▶ _WHAT NEEDS TO BE DONE_
Which lines in the entries below contain the string "using"? Show each of them in full.
··· SOURCE DATA ···
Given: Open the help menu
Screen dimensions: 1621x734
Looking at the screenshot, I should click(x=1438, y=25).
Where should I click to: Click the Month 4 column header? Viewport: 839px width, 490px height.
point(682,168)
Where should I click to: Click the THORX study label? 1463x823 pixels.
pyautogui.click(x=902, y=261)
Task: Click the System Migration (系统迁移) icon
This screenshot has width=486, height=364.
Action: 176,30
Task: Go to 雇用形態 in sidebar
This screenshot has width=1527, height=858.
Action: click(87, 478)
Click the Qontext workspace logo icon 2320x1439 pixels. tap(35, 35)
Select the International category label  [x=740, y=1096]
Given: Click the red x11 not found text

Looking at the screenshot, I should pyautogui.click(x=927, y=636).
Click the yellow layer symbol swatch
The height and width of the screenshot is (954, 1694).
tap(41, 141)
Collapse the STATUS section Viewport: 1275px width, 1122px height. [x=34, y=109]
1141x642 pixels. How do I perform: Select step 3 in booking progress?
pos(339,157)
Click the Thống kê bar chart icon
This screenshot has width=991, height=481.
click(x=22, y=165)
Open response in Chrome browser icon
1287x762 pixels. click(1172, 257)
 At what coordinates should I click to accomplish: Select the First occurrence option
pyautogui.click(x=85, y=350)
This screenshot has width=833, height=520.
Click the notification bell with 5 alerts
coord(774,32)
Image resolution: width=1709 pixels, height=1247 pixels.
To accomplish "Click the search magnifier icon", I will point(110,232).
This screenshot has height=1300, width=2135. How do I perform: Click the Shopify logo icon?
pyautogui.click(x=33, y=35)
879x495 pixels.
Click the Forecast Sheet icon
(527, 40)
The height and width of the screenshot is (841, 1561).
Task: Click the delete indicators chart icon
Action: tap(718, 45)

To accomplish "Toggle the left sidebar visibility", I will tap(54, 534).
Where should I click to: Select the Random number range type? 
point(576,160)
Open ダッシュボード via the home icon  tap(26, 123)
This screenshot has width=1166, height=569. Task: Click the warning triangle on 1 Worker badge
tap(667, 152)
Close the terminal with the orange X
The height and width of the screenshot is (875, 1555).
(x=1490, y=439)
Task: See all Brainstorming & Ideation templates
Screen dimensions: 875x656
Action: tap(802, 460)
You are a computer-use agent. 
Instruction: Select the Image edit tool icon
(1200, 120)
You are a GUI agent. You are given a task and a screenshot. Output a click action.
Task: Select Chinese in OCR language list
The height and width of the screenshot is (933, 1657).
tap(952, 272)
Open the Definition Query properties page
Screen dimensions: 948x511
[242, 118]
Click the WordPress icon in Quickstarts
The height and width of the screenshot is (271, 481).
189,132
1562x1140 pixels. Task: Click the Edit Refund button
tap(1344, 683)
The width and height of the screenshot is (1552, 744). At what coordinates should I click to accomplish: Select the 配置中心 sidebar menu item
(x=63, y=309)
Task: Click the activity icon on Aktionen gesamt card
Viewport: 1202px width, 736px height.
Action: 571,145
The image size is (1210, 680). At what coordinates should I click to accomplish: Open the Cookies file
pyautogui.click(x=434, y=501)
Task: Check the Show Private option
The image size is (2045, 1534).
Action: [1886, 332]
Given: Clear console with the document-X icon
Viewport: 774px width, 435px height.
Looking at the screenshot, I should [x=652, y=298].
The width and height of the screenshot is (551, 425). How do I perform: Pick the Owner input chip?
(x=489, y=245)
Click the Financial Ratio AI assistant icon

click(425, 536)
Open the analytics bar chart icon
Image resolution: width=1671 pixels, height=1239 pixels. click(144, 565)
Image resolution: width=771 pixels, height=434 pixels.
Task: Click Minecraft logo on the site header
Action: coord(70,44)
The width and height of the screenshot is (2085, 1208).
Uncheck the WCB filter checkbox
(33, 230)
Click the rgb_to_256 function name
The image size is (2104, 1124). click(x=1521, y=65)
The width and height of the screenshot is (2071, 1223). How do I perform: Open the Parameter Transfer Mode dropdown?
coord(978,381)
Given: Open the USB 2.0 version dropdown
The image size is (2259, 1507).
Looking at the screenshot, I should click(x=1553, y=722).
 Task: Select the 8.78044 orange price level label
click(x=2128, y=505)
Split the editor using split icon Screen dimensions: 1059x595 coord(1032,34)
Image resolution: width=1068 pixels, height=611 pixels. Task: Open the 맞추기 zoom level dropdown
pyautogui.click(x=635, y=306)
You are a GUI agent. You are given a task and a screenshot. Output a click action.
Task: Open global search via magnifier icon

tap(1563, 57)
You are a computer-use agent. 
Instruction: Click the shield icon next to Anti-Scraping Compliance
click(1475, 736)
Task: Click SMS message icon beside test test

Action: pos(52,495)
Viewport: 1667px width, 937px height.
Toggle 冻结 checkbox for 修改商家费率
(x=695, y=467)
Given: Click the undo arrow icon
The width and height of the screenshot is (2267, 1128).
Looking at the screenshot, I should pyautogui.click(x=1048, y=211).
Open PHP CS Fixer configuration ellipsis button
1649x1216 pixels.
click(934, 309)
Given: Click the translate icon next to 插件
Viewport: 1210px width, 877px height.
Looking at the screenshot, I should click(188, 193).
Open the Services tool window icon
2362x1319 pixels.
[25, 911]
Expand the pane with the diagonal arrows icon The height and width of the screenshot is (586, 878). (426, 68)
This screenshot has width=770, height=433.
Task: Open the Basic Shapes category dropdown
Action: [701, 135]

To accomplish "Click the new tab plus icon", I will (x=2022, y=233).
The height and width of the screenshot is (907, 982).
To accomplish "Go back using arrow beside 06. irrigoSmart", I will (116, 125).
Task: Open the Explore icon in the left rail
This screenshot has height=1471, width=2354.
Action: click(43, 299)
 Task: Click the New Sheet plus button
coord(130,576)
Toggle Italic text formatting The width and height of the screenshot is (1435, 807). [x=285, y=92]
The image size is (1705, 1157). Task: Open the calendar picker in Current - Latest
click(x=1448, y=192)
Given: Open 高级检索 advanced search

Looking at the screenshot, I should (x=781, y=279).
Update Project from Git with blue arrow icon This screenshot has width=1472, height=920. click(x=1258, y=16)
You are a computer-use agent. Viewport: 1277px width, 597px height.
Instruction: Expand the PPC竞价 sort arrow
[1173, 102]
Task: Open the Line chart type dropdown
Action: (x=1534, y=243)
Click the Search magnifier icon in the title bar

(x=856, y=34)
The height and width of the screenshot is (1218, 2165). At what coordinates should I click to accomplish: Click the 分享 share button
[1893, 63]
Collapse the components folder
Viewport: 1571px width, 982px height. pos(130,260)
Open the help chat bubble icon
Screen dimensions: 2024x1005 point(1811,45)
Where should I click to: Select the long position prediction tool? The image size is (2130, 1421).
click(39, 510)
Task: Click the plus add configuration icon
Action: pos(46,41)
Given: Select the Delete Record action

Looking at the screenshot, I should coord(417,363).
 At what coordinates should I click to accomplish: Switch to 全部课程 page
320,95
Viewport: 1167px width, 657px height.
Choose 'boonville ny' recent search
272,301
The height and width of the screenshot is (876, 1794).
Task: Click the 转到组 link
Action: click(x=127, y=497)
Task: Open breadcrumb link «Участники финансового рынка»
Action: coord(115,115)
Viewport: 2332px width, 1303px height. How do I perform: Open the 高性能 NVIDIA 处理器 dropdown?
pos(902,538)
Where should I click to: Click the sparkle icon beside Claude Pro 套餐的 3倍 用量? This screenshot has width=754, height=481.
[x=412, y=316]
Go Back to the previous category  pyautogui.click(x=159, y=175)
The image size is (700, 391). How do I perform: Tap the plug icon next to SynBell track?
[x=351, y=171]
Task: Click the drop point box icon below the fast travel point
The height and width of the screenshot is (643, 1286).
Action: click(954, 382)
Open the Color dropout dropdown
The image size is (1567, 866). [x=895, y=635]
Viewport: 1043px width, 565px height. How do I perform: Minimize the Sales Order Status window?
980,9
···
▶ _SOLUTION_
Split the editor using split icon Screen dimensions: 1059x595 coord(1032,34)
To accomplish "Go back using arrow beside 06. irrigoSmart", I will (116, 125).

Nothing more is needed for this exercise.